-- DIRECTIONS FOR THIS TASK --
Reproduce the data word for word, keeping every line complete.

Dataset excerpts
————
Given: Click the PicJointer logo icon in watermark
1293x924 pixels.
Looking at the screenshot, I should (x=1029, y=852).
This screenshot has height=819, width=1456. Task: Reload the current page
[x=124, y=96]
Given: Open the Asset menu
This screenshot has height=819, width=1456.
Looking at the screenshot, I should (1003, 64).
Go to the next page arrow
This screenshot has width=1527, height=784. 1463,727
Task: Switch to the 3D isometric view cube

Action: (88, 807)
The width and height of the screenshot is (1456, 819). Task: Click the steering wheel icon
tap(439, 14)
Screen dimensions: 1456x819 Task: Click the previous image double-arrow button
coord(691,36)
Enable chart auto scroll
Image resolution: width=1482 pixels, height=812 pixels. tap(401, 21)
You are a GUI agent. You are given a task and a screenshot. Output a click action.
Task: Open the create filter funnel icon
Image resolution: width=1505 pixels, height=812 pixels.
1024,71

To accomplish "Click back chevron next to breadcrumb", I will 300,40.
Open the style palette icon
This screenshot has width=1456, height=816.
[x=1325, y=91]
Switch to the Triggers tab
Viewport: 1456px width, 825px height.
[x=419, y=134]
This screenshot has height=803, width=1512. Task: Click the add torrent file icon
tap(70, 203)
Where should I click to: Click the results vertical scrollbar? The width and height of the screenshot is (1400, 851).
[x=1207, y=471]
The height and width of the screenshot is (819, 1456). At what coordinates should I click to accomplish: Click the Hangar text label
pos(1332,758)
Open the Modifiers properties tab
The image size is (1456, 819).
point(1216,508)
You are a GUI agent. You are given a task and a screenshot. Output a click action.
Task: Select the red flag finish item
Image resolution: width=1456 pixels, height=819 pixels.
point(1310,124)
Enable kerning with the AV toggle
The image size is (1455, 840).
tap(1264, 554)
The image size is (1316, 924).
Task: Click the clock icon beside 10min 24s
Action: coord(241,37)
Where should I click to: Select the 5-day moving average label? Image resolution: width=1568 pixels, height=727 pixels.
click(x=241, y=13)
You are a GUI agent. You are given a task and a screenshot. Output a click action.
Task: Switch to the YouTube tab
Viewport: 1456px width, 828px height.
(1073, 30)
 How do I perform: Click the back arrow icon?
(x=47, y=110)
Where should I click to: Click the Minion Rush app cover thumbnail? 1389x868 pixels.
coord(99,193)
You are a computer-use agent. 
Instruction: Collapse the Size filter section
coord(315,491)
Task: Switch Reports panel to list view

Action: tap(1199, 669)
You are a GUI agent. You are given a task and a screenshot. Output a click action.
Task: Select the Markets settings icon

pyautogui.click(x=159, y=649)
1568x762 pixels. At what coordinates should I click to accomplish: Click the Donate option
————
-- TASK OUTPUT --
Given: Click the PicJointer logo icon in watermark
1293x924 pixels.
Looking at the screenshot, I should (x=1029, y=852).
This screenshot has height=819, width=1456. Task: Reload the current page
[x=124, y=96]
Given: Open the Asset menu
This screenshot has height=819, width=1456.
Looking at the screenshot, I should (1003, 64).
Go to the next page arrow
This screenshot has width=1527, height=784. 1463,727
Task: Switch to the 3D isometric view cube

Action: (88, 807)
The width and height of the screenshot is (1456, 819). Task: Click the steering wheel icon
tap(439, 14)
Screen dimensions: 1456x819 Task: Click the previous image double-arrow button
coord(691,36)
Enable chart auto scroll
Image resolution: width=1482 pixels, height=812 pixels. tap(401, 21)
You are a GUI agent. You are given a task and a screenshot. Output a click action.
Task: Open the create filter funnel icon
Image resolution: width=1505 pixels, height=812 pixels.
1024,71

To accomplish "Click back chevron next to breadcrumb", I will 300,40.
Open the style palette icon
This screenshot has width=1456, height=816.
[x=1325, y=91]
Switch to the Triggers tab
Viewport: 1456px width, 825px height.
[x=419, y=134]
This screenshot has height=803, width=1512. Task: Click the add torrent file icon
tap(70, 203)
Where should I click to: Click the results vertical scrollbar? The width and height of the screenshot is (1400, 851).
[x=1207, y=471]
The height and width of the screenshot is (819, 1456). At what coordinates should I click to accomplish: Click the Hangar text label
pos(1332,758)
Open the Modifiers properties tab
The image size is (1456, 819).
point(1216,508)
You are a GUI agent. You are given a task and a screenshot. Output a click action.
Task: Select the red flag finish item
Image resolution: width=1456 pixels, height=819 pixels.
point(1310,124)
Enable kerning with the AV toggle
The image size is (1455, 840).
tap(1264, 554)
The image size is (1316, 924).
Task: Click the clock icon beside 10min 24s
Action: coord(241,37)
Where should I click to: Select the 5-day moving average label? Image resolution: width=1568 pixels, height=727 pixels.
click(x=241, y=13)
You are a GUI agent. You are given a task and a screenshot. Output a click action.
Task: Switch to the YouTube tab
Viewport: 1456px width, 828px height.
(1073, 30)
 How do I perform: Click the back arrow icon?
(x=47, y=110)
Where should I click to: Click the Minion Rush app cover thumbnail? 1389x868 pixels.
coord(99,193)
You are a computer-use agent. 
Instruction: Collapse the Size filter section
coord(315,491)
Task: Switch Reports panel to list view

Action: tap(1199, 669)
You are a GUI agent. You are given a task and a screenshot. Output a click action.
Task: Select the Markets settings icon

pyautogui.click(x=159, y=649)
1568x762 pixels. At what coordinates should I click to accomplish: Click the Donate option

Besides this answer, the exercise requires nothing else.